Empieza la precampaña oficialmente, lo que equivale a que los partidos promocionen sus candidaturas ajustándose al periodo establecido para ello, los quince días anteriores a unas elecciones. Sin embargo, tengo la sensación de que con las misivas que se dirigen “los del puño cerrado”, “los amantes de las aves” y demás participantes en esto de hacerse con el poder, continuamente, aún no he vivido un solo día de mi vida consciente (a partir de los tres años desde mi nacimiento y cuando no estoy durmiendo) sin campaña electoral.
El “equipo rojo” cree fehacientemente que permanecerá unos años más al cargo del cortijo, confiados ellos… Todavía no se han dado cuenta de que cada ocho años los españoles cambian sus chaquetas apolilladas por otras que no saben cómo les sentarán.
El “equipo azul”, por otra parte, cree que son los héroes que salvaran y liberaran a la nación (el concepto lo tienen asimilado como el conjunto de españoles capaces de decir “O sea, ya sabes” en la misma frase siete veces) de los plebeyos adinerados que se han cargado España en los últimos años.
Los votantes de los supuestamente “salientes” piensan que las circunstancias no han sido las idóneas para gobernar el país y que hay que hacer uso de la empatía y comprender que se ha hecho lo mejor posible dada la situación global por la que atraviesa el mundo y parte del universo.
Los votantes de los hipotéticos ”entrantes” niegan la existencia de una varita mágica que lo solucione todo en un “tris” si su candidato llega al poder. Consideran que hay que dejar pasar un tiempo prudente de cuatro a ocho años antes de empezar a ver resultados positivos. Ponen el parche antes de que se pinche la rueda.

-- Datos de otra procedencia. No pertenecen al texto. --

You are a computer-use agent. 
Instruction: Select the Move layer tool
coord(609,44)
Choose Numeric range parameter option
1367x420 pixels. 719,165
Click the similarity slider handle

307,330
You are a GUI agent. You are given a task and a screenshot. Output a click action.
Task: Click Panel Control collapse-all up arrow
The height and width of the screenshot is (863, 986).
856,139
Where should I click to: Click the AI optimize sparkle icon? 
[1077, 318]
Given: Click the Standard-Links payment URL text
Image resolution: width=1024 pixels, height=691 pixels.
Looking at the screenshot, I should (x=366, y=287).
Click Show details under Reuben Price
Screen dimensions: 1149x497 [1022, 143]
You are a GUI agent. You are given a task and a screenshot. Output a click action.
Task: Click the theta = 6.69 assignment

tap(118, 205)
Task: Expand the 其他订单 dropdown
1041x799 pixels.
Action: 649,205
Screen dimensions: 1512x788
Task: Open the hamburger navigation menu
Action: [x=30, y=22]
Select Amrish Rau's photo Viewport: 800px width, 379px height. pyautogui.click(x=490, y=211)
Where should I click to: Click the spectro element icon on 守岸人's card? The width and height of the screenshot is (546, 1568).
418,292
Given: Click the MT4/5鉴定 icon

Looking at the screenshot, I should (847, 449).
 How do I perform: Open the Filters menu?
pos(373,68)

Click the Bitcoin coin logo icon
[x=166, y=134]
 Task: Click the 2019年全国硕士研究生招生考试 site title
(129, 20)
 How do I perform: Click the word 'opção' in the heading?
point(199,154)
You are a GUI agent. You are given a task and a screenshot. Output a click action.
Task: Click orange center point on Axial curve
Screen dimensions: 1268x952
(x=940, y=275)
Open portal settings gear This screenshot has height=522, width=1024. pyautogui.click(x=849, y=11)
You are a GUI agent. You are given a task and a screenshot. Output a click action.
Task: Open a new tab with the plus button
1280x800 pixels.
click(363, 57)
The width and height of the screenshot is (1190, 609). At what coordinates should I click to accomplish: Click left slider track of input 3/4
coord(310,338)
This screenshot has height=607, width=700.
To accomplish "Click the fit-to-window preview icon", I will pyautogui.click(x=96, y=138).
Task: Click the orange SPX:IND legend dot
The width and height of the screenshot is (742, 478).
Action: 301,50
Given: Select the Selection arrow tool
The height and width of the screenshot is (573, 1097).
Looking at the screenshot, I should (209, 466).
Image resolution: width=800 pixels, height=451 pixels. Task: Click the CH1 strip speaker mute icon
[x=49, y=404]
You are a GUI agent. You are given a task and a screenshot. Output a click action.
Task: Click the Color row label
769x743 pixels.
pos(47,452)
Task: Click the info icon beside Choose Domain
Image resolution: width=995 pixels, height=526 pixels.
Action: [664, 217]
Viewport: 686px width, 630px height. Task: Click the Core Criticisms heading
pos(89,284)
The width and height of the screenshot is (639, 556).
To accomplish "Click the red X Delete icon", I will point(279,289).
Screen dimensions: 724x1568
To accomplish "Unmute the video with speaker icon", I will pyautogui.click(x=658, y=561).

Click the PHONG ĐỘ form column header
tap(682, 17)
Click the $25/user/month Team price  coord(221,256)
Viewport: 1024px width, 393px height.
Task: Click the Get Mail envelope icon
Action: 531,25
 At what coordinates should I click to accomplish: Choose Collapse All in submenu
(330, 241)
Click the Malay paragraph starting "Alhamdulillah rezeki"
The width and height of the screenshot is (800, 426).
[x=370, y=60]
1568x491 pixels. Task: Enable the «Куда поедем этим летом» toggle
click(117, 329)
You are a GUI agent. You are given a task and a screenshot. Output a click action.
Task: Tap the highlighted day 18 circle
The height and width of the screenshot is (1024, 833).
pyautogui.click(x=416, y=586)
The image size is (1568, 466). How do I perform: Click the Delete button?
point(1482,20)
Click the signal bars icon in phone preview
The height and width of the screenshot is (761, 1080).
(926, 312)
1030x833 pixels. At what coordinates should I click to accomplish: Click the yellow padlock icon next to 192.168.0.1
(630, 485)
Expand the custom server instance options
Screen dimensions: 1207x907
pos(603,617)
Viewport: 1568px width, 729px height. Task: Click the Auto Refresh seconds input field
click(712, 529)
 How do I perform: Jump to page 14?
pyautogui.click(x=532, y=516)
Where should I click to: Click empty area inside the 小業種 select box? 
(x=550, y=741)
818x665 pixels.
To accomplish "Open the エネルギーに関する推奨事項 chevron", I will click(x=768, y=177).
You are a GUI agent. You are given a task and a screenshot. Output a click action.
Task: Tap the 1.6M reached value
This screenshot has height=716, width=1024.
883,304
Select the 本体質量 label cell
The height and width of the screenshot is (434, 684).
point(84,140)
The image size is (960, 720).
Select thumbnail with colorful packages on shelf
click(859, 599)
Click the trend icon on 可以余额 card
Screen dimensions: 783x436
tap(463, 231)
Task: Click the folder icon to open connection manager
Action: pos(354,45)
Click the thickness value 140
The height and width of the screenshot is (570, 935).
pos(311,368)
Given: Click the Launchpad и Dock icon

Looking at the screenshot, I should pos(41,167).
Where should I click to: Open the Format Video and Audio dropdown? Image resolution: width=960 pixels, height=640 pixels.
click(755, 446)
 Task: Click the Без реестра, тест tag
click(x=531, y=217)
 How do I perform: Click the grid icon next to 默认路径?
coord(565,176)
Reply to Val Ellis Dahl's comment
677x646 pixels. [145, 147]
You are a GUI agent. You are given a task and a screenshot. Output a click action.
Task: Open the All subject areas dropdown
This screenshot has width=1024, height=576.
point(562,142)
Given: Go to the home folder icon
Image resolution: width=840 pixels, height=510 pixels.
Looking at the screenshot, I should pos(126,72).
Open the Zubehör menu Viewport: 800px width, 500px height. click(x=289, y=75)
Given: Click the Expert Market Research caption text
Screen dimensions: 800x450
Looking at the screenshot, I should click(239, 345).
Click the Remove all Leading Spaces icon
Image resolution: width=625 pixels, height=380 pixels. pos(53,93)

Veo el debate televisado entre los cabezas de lista, solo el primer asalto, en el segundo me quedé dormida y no porque no me interesen las propuestas de los unos y de los otros, sino porque me aburre soberanamente que tanto el de los "ojitos estreñidos” como el de los “ojitos de ternero degollado” rememoren el pasado insistentemente con tono acusatorio.
Cierto que para entender la situación actual hay que tener en cuenta la historia, pero podrían haber aprovechado la concesión de minutos en la televisión para exponer su programa (en el caso del de los “ojitos de ternero degollado”, no negarlo y justificarlo) en lugar de recriminarse hazañas vistas desde dos realidades distintas.
Tengo claro el voto (las mujeres se lo debemos a Campoamor, los hombres a haber nacido hombres) y mis ideas (en política lo tengo todo bastante claro, pese a que a veces todo parezca difuso).
No cambio mi vieja chaqueta por ninguna nueva que parezca mejor, aunque comprendo que hay quienes lo hagan dependiendo de la conveniencia. Los intereses de cada cual prevalecen por encima de los ajenos… para algunos no hay más ley que esa.
Critico lo que me toca y lo que no querría que me tocase ni de lejos, partiendo de la base de que los errores están al acecho y una vez se cometen, reconocerlos es esencial para subsanarlos.
Conozco los resultados de antemano, no porque tenga dotes clarividentes, sino por la tendencia de las últimas décadas y sé que ocurrirá en las próximas legislaturas.
Somos un país previsible, en eso, no cambiamos.